Sala, I think, possessed a larger assortment of odd scraps of knowledge than any man I have ever met, and although his chequered career presented many vicissitudes, he had cultivated, as he told me, from boyhood the habit of keeping a series of most carefully compiled commonplace books, in which were recorded, under headings sometimes quaintly chosen, every bit of information or historical allusion which even remotely bore upon the subject in hand.

He told me that in the wildest and most disordered periods in his career this habit had never deserted him, and one evening, when I was dining with him in Mecklenburg Square, he showed me one entire shelf packed with these little volumes, all written in the neatest of monkish hands, and almost without a blot or scar.

I have often wondered what has become of those note-books from which he drew such varied allusions for his characteristic articles in the Daily Telegraph. They would be a treasure-store to many a budding journalist, and as far as I could gather, from a rapid review of them during that one evening at his house, a delight even to the casual reader.

Sala, like his friend Yates, was an accomplished speaker, and a keen critic on all presumptuous pretenders in that department.

I remember one evening, coming away from a public banquet at which he had admirably distinguished himself, I ventured to ask him what he thought of the performance of a gentleman who had followed him, and who I knew rather prided himself upon his achievements in this particular direction.

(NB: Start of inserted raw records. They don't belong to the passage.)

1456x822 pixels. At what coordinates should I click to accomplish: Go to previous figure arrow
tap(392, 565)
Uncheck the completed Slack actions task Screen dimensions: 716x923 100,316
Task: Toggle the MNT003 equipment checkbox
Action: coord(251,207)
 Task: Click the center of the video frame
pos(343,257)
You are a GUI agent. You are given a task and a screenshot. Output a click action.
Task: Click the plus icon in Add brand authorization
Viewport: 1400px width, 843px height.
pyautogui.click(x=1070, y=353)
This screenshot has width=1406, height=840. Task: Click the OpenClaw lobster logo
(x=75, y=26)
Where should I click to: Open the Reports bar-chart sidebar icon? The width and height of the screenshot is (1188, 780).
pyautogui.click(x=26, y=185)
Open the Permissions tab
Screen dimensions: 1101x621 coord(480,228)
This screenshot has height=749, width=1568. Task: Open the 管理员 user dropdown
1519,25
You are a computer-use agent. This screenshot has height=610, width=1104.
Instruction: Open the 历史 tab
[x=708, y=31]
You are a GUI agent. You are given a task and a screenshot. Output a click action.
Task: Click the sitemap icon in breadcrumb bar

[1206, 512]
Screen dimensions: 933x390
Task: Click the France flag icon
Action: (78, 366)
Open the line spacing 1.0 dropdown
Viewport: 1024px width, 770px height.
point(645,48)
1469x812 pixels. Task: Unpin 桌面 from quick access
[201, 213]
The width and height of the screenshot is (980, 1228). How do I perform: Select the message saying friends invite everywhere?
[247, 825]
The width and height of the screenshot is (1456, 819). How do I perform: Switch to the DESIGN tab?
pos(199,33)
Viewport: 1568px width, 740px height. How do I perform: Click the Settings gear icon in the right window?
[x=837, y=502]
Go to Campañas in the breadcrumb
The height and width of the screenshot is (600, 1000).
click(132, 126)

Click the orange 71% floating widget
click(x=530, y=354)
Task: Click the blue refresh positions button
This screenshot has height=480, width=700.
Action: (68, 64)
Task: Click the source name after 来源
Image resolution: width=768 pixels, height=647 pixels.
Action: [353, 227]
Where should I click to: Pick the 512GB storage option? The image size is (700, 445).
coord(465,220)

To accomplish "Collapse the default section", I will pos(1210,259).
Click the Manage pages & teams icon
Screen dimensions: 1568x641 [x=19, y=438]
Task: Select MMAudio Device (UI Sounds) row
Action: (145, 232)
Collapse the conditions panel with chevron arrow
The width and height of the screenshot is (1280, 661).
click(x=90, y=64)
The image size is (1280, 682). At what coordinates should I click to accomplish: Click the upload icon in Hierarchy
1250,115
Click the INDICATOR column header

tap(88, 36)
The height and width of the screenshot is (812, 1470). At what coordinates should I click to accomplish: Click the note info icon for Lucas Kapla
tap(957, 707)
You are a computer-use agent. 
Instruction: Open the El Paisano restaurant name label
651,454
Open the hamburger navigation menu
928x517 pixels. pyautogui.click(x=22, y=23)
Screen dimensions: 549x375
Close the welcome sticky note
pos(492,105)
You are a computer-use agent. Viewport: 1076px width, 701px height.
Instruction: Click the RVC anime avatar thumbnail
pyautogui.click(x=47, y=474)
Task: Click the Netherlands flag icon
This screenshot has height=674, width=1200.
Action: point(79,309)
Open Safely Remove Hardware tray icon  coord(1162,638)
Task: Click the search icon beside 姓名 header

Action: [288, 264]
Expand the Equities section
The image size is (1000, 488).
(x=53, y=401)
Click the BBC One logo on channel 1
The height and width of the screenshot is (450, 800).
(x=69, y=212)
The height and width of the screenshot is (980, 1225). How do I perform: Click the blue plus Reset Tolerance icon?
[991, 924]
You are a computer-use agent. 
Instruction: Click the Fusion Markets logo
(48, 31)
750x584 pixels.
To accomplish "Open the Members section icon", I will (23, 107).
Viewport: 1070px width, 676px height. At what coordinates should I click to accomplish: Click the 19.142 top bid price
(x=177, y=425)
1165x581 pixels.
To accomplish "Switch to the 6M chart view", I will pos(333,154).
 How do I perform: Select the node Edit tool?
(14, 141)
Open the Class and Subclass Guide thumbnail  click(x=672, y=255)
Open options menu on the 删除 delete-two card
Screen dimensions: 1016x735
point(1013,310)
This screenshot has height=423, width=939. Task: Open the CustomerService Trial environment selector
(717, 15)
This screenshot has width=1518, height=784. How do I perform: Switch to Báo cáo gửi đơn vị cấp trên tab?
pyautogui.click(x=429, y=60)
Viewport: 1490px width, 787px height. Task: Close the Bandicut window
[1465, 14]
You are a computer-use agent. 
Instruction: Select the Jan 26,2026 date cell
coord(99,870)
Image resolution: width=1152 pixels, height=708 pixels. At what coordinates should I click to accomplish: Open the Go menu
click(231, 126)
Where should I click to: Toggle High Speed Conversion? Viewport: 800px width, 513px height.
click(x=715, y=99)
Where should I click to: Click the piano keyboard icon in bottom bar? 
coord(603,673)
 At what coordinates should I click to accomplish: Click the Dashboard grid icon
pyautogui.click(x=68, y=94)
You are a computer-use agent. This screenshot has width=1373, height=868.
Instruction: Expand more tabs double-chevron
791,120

“Oh!” said Sala in reply, “you mean so-and-so. Ah yes! Damned fluent, damned fool!” The comment sounds harsh, but I do not think it was unjust. He used to tell me that in the preparation and delivery of his speeches there was always present to his mind the image of a furnished house, and that he kept his material in order and sequence by suggesting to himself, as he spoke, that he was inspecting the various apartments, from the dining-room to the attic, and that in this way he could always avoid any halt or confusion in the arrangement of the matter upon which he was speaking.

Yates, I fancy, though his delivery was always admirable in effect, was accustomed to learn his speeches by heart, and in this respect resembled the late Sir Frederick Leighton, though with the latter the secret was not so well kept.

William Beatty-Kingston, the last of the special correspondents to whom I referred, had no aptitude for public speaking, but he was in many ways highly accomplished. As an amateur musician I should think he had few equals, and his absolute enjoyment when he was seated at the piano, passing from the work of one great master to another, was a delight to witness. I remember that one evening my wife and I had invited to meet him a very gifted young Italian violinist, and it was a suggestion of ours that after dinner they should try over some of the duets of the great composers.

It was easy to see that at first they took no liking for one another. The Italian, as a recognised professional, hardly concealed his sense of superiority over the amateur, and Kingston, I knew, harboured a lurking suspicion that the violinist would not be deeply interested in the work of the great German composers to whom he was enthusiastically attached.

The brief passage of the dinner was for this reason a period of armed neutrality, amusing enough to watch; and when afterwards they were persuaded to make an adventure together it was done reluctantly, and with no great hope on the part of either that the evening would present any real enjoyment. It so happened, as they both knew, that my wife and I were bound to make an early departure for a great fancy-dress ball which had been organised by some of the foremost painters of the day, but of course we invited Kingston and his companion to stay as long as they liked, and leaving them with a sufficient store of whisky and soda and cigars, we set out upon our more frivolous excursion.